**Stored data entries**
*** Begin section ***

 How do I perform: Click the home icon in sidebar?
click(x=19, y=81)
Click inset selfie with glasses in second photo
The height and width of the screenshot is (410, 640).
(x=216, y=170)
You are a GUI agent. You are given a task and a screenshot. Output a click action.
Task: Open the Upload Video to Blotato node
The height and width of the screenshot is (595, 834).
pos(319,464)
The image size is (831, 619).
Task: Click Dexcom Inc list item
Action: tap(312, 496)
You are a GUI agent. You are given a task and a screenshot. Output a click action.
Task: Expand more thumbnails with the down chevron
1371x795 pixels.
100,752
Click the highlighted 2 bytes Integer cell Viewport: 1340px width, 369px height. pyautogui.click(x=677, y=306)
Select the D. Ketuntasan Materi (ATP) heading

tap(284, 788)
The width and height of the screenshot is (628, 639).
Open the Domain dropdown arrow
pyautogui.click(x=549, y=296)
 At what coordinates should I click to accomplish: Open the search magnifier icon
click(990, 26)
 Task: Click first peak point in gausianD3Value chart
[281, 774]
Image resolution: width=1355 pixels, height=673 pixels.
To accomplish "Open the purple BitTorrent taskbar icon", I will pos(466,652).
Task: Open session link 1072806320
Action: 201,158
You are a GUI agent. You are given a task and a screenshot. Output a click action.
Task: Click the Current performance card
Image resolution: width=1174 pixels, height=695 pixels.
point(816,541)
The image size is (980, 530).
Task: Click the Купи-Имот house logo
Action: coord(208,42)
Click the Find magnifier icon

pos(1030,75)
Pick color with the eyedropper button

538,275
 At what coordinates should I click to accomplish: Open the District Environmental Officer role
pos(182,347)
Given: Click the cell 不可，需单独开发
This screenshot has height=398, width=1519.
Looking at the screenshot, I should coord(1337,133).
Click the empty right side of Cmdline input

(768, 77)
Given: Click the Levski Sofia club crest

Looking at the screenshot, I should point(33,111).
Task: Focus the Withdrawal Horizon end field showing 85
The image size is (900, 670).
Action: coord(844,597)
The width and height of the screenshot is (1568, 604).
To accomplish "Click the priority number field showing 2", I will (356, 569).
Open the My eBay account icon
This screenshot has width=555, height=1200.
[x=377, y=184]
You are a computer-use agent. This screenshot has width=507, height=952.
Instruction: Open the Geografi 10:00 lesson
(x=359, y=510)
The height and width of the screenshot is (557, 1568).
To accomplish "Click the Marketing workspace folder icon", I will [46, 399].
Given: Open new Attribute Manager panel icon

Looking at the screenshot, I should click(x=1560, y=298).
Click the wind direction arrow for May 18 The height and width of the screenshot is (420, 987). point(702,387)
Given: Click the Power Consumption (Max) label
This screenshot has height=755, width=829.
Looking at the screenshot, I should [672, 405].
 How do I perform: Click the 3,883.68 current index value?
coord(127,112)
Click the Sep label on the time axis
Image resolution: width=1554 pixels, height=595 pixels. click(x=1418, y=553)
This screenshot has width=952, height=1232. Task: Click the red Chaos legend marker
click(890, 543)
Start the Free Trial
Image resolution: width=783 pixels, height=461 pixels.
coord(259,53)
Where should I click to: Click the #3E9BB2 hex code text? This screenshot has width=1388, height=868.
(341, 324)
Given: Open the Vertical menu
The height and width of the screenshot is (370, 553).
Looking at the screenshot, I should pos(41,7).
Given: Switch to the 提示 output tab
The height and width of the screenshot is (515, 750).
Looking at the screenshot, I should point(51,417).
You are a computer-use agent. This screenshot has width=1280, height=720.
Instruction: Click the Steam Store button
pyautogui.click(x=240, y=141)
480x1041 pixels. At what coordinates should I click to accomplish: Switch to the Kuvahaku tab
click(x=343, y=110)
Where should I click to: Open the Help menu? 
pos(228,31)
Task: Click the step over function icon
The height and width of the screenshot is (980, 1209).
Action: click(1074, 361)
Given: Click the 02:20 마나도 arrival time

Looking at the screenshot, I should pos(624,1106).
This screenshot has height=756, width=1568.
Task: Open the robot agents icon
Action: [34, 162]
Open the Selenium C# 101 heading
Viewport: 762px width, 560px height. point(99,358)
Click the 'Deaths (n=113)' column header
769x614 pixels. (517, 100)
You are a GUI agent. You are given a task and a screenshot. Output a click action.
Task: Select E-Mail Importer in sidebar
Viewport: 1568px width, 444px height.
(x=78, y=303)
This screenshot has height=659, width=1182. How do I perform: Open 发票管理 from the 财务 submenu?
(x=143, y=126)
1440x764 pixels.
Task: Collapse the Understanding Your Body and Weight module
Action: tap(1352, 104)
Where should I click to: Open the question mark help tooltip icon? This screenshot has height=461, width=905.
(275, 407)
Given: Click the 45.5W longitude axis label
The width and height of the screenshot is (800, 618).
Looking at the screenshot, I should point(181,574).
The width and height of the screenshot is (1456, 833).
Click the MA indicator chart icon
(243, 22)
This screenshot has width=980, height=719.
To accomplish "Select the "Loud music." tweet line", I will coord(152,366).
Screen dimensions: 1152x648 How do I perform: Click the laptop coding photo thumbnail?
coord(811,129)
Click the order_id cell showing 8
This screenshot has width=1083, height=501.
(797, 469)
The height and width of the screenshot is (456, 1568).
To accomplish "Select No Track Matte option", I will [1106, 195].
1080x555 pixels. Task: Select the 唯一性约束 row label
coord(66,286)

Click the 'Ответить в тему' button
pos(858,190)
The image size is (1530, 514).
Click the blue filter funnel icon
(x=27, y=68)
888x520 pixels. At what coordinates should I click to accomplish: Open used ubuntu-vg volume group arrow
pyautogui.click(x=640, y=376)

*** End section ***

**WHAT YOU NEED TO DO**
Output only the lines running from the line with "Screen dimensions: 1152x648" through the final line of the data, inclusive.

**ANSWER TO THE EXERCISE**
Screen dimensions: 1152x648 How do I perform: Click the laptop coding photo thumbnail?
coord(811,129)
Click the order_id cell showing 8
This screenshot has width=1083, height=501.
(797, 469)
The height and width of the screenshot is (456, 1568).
To accomplish "Select No Track Matte option", I will [1106, 195].
1080x555 pixels. Task: Select the 唯一性约束 row label
coord(66,286)

Click the 'Ответить в тему' button
pos(858,190)
The image size is (1530, 514).
Click the blue filter funnel icon
(x=27, y=68)
888x520 pixels. At what coordinates should I click to accomplish: Open used ubuntu-vg volume group arrow
pyautogui.click(x=640, y=376)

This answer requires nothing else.